Teachers need autonomy. They need space to use their expertise to make lessons that are appropriate for their specific students each academic year.

But a district also needs a systematic guaranteed and viable curriculum; we cannot simply leave it up to luck whether a some students get quality learning experiences and others do not.

The question then becomes: how do we manage this need for both autonomy and consistent quality?

The answer is by using a guaranteed and viable curriculum that provides teachers with basic, quality plans and ideas for implementing lessons, while still giving them the space to tweak those lessons and try out new things as appropriate (Marzano, 2003). In other words, we need to think of a district curriculum not as a script that is handed to teachers for them to read aloud word-for-word to students, but as a recipe book of tried and true recipes, along with ideas and suggestions for how to alter recipes as needed.
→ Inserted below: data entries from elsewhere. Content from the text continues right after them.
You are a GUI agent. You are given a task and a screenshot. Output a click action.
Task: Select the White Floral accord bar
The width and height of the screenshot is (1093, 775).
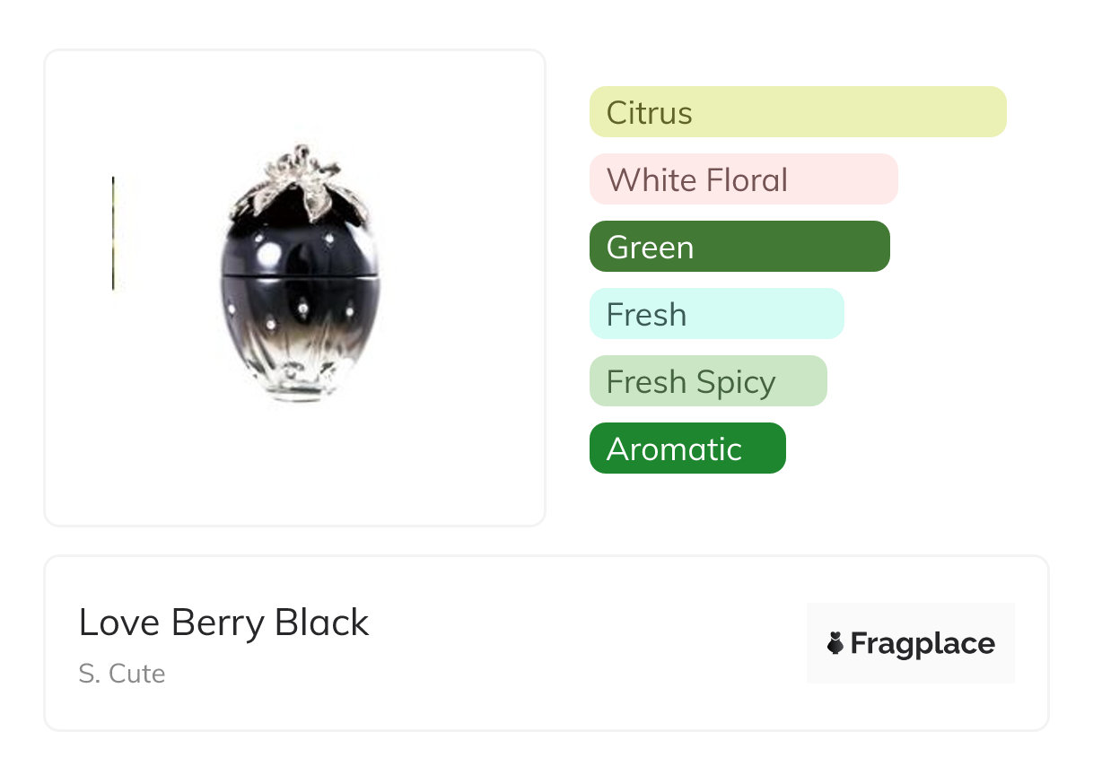pyautogui.click(x=743, y=179)
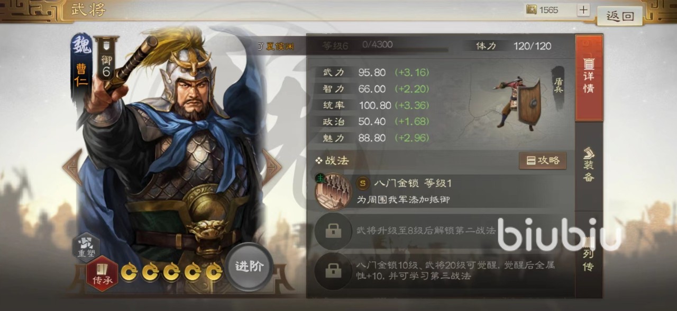The image size is (677, 311).
Task: Click the S rank skill badge
Action: [x=363, y=183]
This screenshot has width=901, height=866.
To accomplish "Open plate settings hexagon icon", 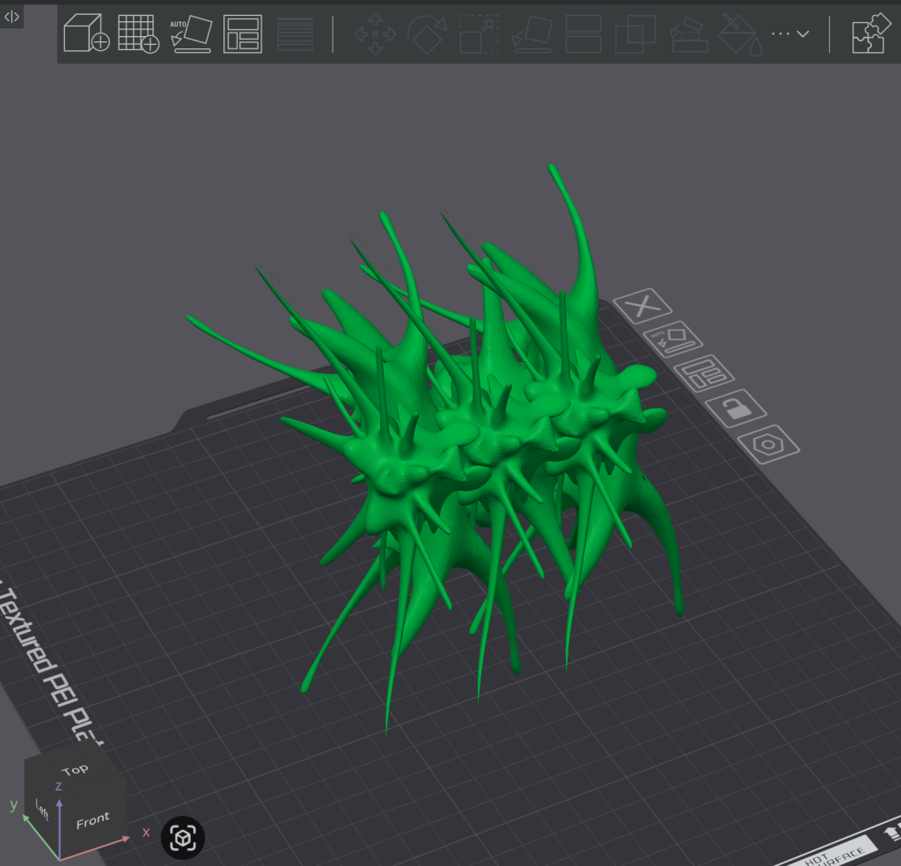I will [x=768, y=444].
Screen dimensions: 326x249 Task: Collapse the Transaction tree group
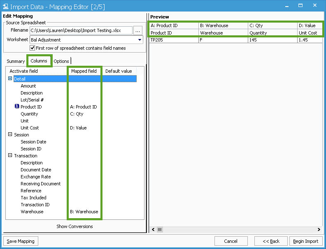[x=10, y=156]
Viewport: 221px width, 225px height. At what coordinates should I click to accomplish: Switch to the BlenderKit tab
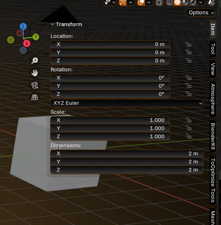click(x=213, y=136)
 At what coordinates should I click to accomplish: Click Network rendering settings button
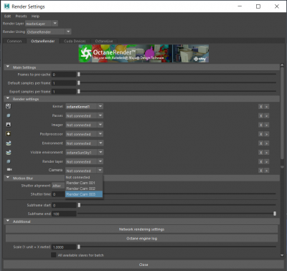point(141,229)
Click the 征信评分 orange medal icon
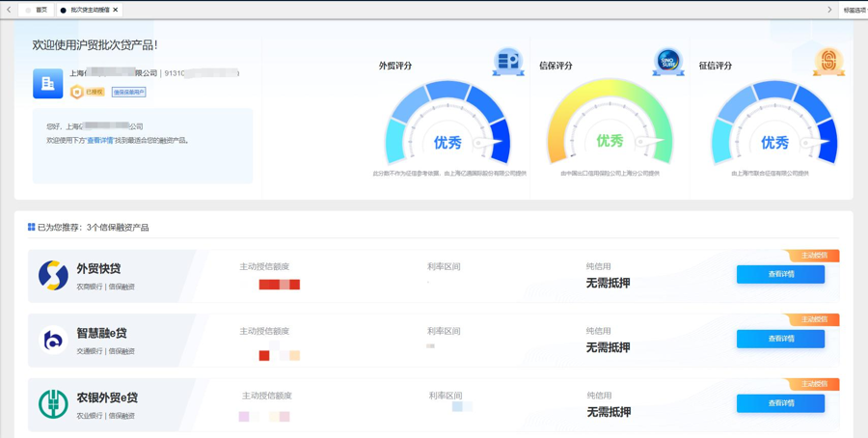Image resolution: width=868 pixels, height=438 pixels. [x=828, y=62]
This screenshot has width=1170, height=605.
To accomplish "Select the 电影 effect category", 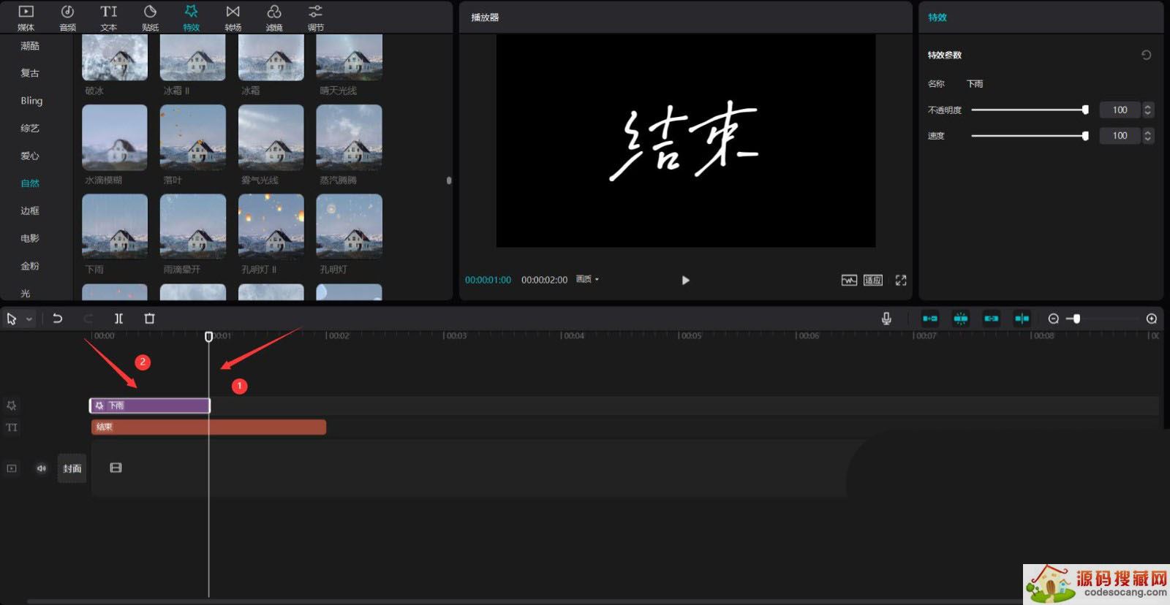I will (30, 238).
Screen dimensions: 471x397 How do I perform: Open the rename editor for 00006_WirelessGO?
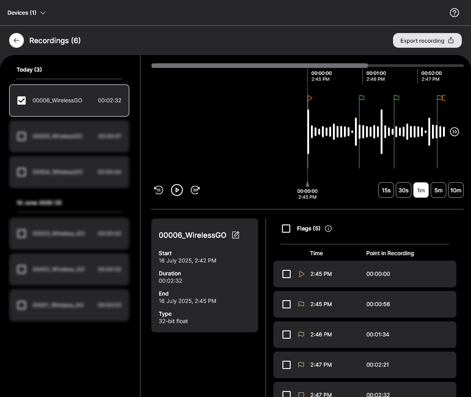235,235
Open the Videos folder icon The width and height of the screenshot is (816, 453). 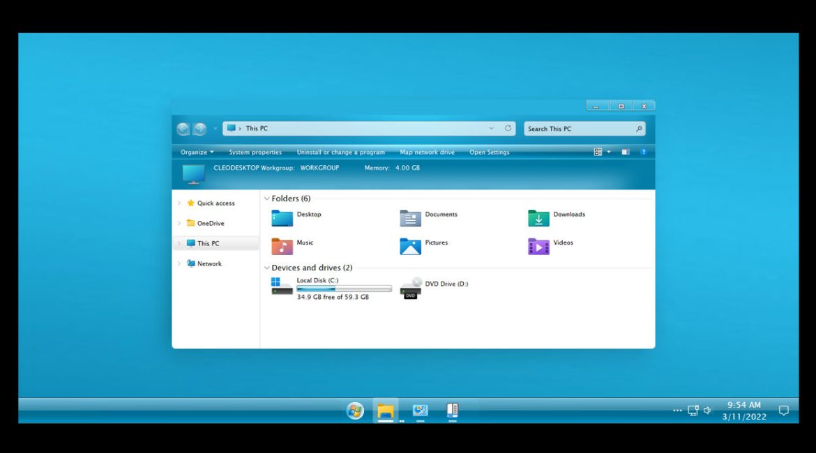pos(538,247)
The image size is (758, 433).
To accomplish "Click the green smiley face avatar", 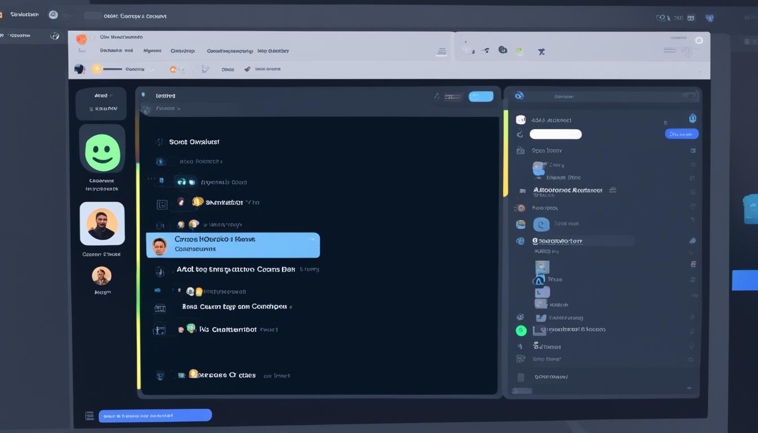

Think about it like this. Remember in the days before internet recipe blogs, when we used actual cookbooks? The year I went to college, my mom gave me the Betty Crocker Cookbook. Why that one? Because she knew that it was easy enough that I, a novice cook, could figure it out, that the recipes would come out delicious, and because it had helpful guides like what to do if you didn’t have any eggs for a recipe that needed them (substitute applesauce!).

A district curriculum should be like the Betty Crocker Cookbook. It should be full of engaging lessons, easy for all teachers trained in the subject to implement, with recommendations for how to make changes based on student needs. It should also allow for teachers to add some of their own “flavor.” (Like saying that the walnuts in the brownies are optional, or suggesting adding mint if you’re so inclined.)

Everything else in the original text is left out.